### [ТЕКСТ ДОКУМЕНТА]
:::::

Какой крупный английский писатель 20-го века написал эти слова: «Скупщиком там был рыжий еврей, наглейший хам, впадавший при виде клиентов в ярость, будто наши визиты его разоряли. ...Всегда норовил не купить, а обменять, пихнув тебе какой-то хлам и прикинувшись, будто сделка состоялась. Однажды на моих глазах, взяв у старухи еще вполне приличное пальто, сунул ей в руку два белых бильярдных шарика и мигом вытолкал, не дав опомниться. Приятно было бы разбить мерзавцу нос, если бы это было по карману».
Или такие: «Жуткий старый еврей, борода рыжая как у Иуды... Спрашиваю, чего ему надо. "Ваша честь, – говорит он, – я привел вам красивую юную девушку, только семнадцать исполнилось. И будет все лишь пятьдесят франков". – "Спасибо, – отвечаю, – не хватало мне еще подхватить заразу". – "Заразу! – кричит еврей, – mais, monsieur le capitaine [Но господин капитан! (фр.).], об этом можете не беспокоиться, это же моя собственная дочь!" Вот тебе еврейский характер. Рассказывал я уже тебе, mon ami, что в царской армии считалось дурным тоном даже плевать в еврея? Нечего, мол, на него тратить слюну русского офицера. Да, эти евреи…»
Последнее: «Сидевший особняком в углу еврей, уткнувшись в тарелку, жадно и виновато ел бекон».
Все три цитаты взяты из первой опубликованной книги Оруэлла ‘Down and Out in Paris and London’, Gollancz, 1933 (в русском переводе – «Фунты лиха в Париже и Лондоне»).
Три года спустя он закончил свой обзор книги еврейского писателя Шолома Аша так: «Если вы хотите объяснить антисемитизм, лучшая книга для этого – Ветхий Завет». В 1939 году аналогичным образом закончил рецензию на другую книгу: «Ветхий Завет — в значительной степени литература ненависти и самодовольства. Никакие обязанности по отношению к чужеземцам не признаются, истребление врагов предписывается как религиозный долг, Иегова – племенное божество наихудшего типа».

:::::

### [ИСХОДНЫЕ МАТЕРИАЛЫ]
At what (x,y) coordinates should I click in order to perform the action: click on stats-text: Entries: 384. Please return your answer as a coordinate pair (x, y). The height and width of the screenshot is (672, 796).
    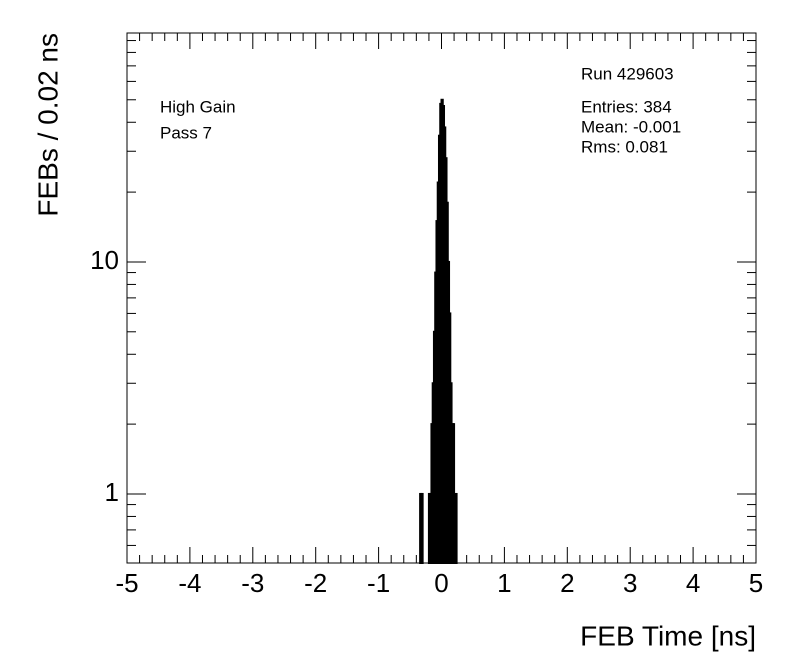
    Looking at the image, I should click on (626, 106).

:::::

### [ЗАДАНИЕ]
Продолжи текст об образе евреев в книгах и рецензиях Оруэлла с того места, где он заканчивается.

### [ОТВЕТ]
Почитатели Оруэлла (к которым я отношу себя) уже давно обеспокоены налетом случайного и, возможно, не совсем случайного антисемитизма, обнаруживаемого в его опубликованных работах, дневниковых записях и частных письмах, особенно в 1930-е годы. Почти шизофренический контраст между его литературной враждебностью к этим анонимным, безымянным «евреям», идентифицируемым только по их религии, и его давней дружбой с издателями(Виктор Голланц и Фред Варбург) и писателями (Артур Кестлер, Т.Р. [Тоско] Файвель, Джулиан Саймонс, Джон Кимче, Эвелин Андерсон) еврейского происхождения остается загадкой.
В минувшие выходные Оруэллу исполнилось бы 120 лет. Но, в отличие от Моисея, он разрушил свои шансы дожить хотя бы до пятидесяти, опрометчиво пренебрегая здоровьем. Две пневмонии в детстве, пять лет в Бирме, добровольное пребывание в трущобах Парижа и Лондона, ранение в горло – чуть не убит – в Испании в 1937 году, игнорирование туберкулеза, жизнь в примитивных условиях, в самую холодную зиму ХХ века на острове Джура, чтобы закончить «1984» (Nineteen Eighty-Four), беспрестанное курение крепких скруток. Удивительно, что он дожил до 46.
До недавнего времени литературный антисемитизм был нормой в Англии. Большинство крупных англоязычных писателей XIX века, если вообще упоминали евреев, то описывали непривлекательные стереотипы. Возможно, Джордж Элиот — яркое исключение, как и Э. М. Форстер в следующем столетии. Но Грэм Грин, Дж. Б. Пристли, Ивлин Во и Энтони Пауэлл – все «виновны», в то время как Герберт Уэллс, Саки, Г. К. Честертон и Хилер Беллок явно одиозны. Что касается поэтов, то Т. С. Элиот и Эзра Паунд просто мерзки. Таков был контекст, преобладающее окружение, когда Оруэлл проходил как литературное, так и политическое ученичество в 1930-е годы. В обеих сферах преобладала враждебность к евреям.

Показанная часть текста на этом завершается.